::: Selected passage :::

Portraits have always been more than straightforward representations of the sitter. Historically, as tools of the elite, they’ve conveyed wealth, power, beauty, virtue and thereby legitimized the ruling class.
More modern images of people, for which the sitters do not pay, also convey meanings other than essential truths about the sitter. Think of journalistic images used as propaganda, or film stills that take on icon or meme status. The audience places cultural values onto pictures of people all the time.

Blue Star Contemporary’s current exhibition “The Sitter,” poses questions. Can the sitter play a more active role? Can we expand the definition of the sitter? And what all are today’s sitters saying?
Exhibitions Curator Jacqueline Saragoza McGilvray assembles 13 artists working in a variety of media whose work acknowledges the sitter or human subject as part of a collaboration. These artists don’t just elevate sitters. They push them into new relationships, and agendas, that reveal cultural context, and identity constructs, as well as confronting social issues and difficult narratives.

:::

> Work to do
**A)** In the portraiture passage, how many artists does Jacqueline Saragoza McGilvray bring together for "The Sitter"?
**B)** Continue the portraiture passage from its last sentence.

::: Recorded information :::

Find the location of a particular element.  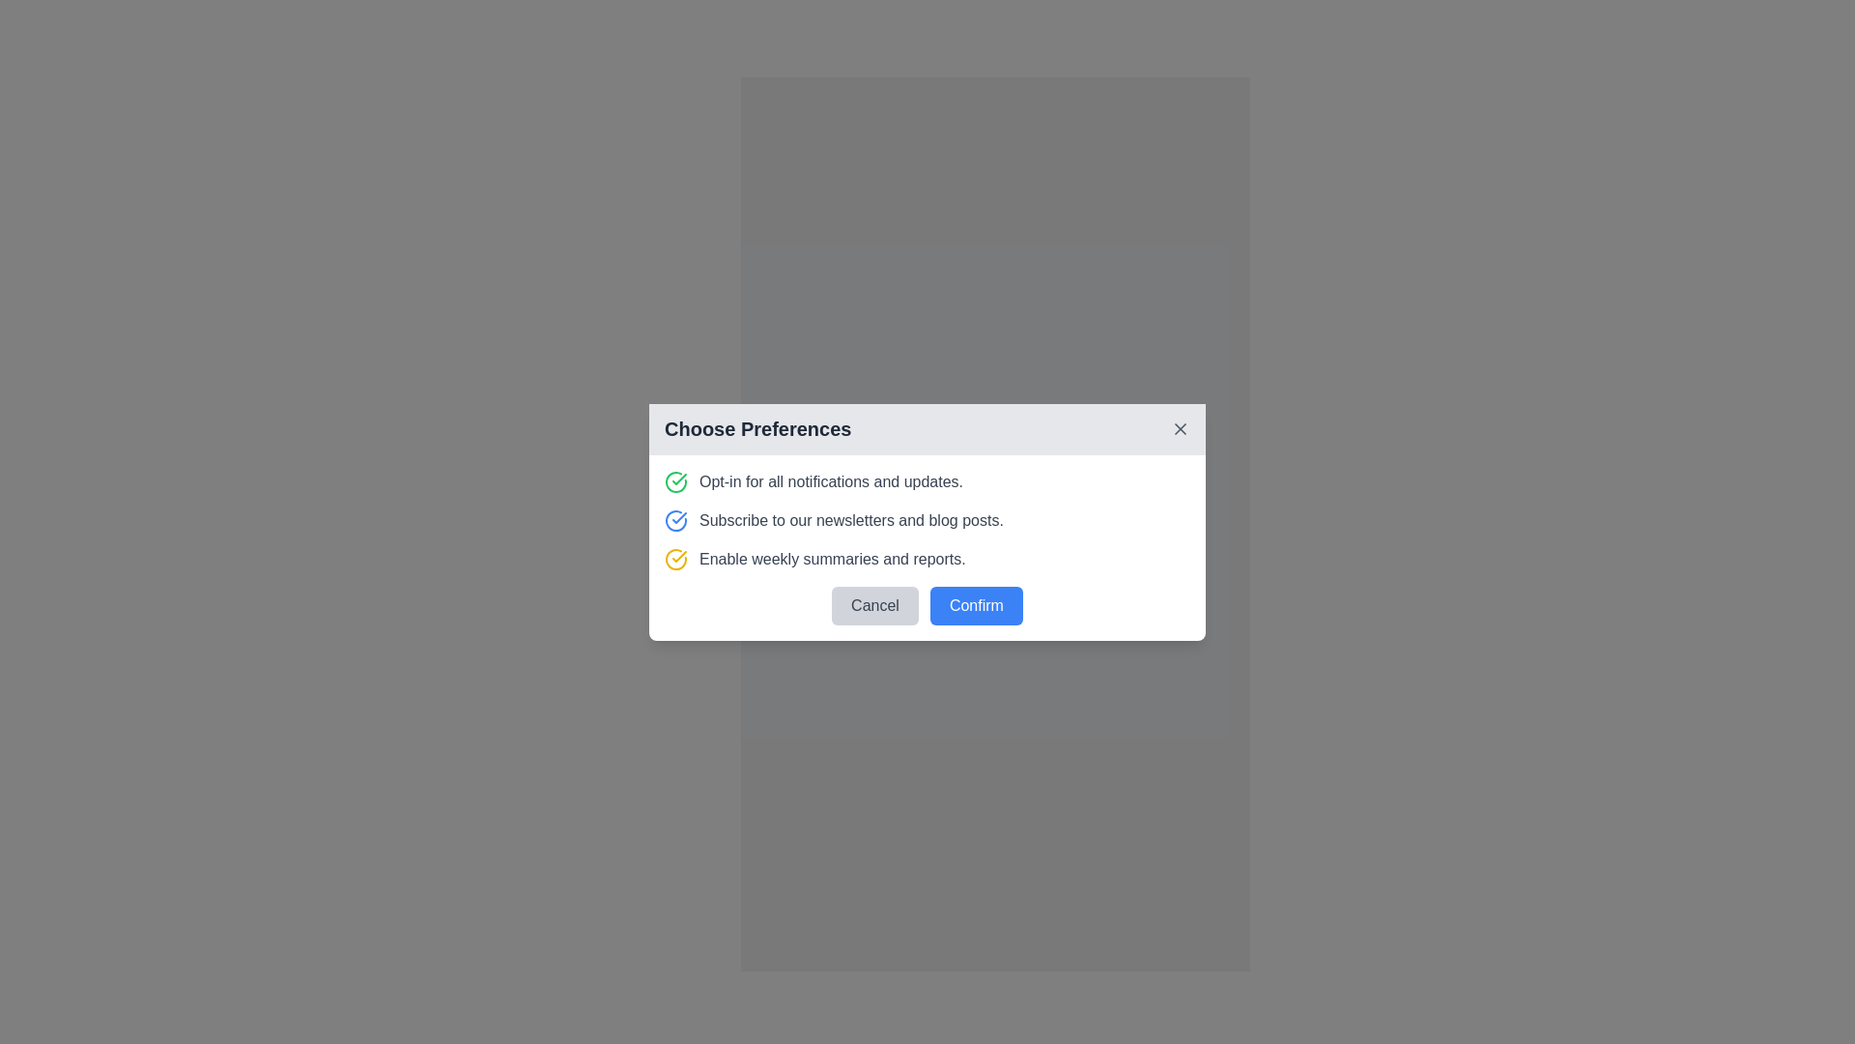

the checkmark icon within the 'Choose Preferences' modal dialog, which represents the state of the associated checkbox for 'Opt-in for all notifications is located at coordinates (679, 516).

:::

> Written responses
**A)** She assembles 13 artists.

**B)**
La Vaughn Belle demonstrates how through portraiture an artist can undermine stories and build new ones. Her investigation of the sitter’s role in narrative is particularly provocative.
On view are several Polaroids of individuals posing in the same chair. The artist’s statement explains that this piece of furniture is a planter’s chair, where a slave master sat, invoking the colonial plantation system. We learn its throne-like design even facilitated the removal of the master’s shoes by his servant — the power dynamic is clear, or is it? These casual images along with the video “Somebody’s Been Sitting in My Chair Somebody’s Been Sleeping in My Bed,” (2011) which reimagines the “Goldilocks and the Three Bears” fairy tale, allow Belle’s sitters to subvert history – reinventing the owner, how property (chair and “Great House”) is used, and what they represent.
Concerned with domesticity in a different way, Loc Huynh’s portraits of family members at home beguile with their bright cartoonish style. Huynh’s sitters reflect elements of his artist’s own life and Vietnamese culture in an intimate way. “Mom Making Pho” (2021) depicts the artist’s mother ladling broth, as four squiggly lines indicate steam rising from the bowl. Limes, Siracha and soy sauce sit on the ledge behind her.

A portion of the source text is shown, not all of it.